* [What to do]:
Scan the data beneath this task and copy each line that includes "height".

* [Records supplied]:
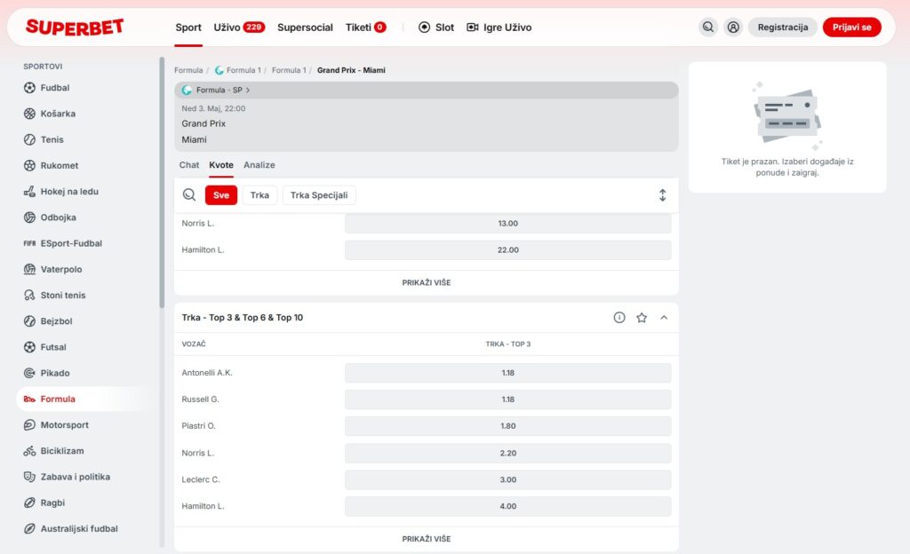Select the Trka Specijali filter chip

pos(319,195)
...
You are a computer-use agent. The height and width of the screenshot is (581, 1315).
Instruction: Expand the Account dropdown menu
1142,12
---
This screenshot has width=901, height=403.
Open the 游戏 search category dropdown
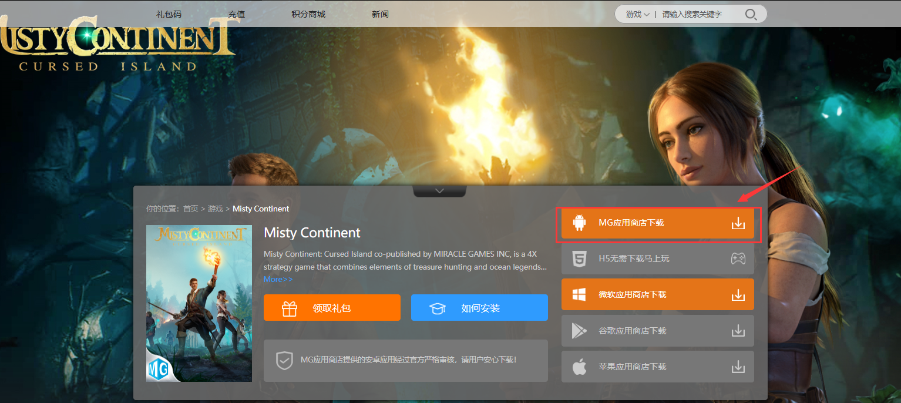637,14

* [Completed exercise]:
You are a computer-use agent. The height and width of the screenshot is (581, 1315).
This screenshot has width=901, height=403.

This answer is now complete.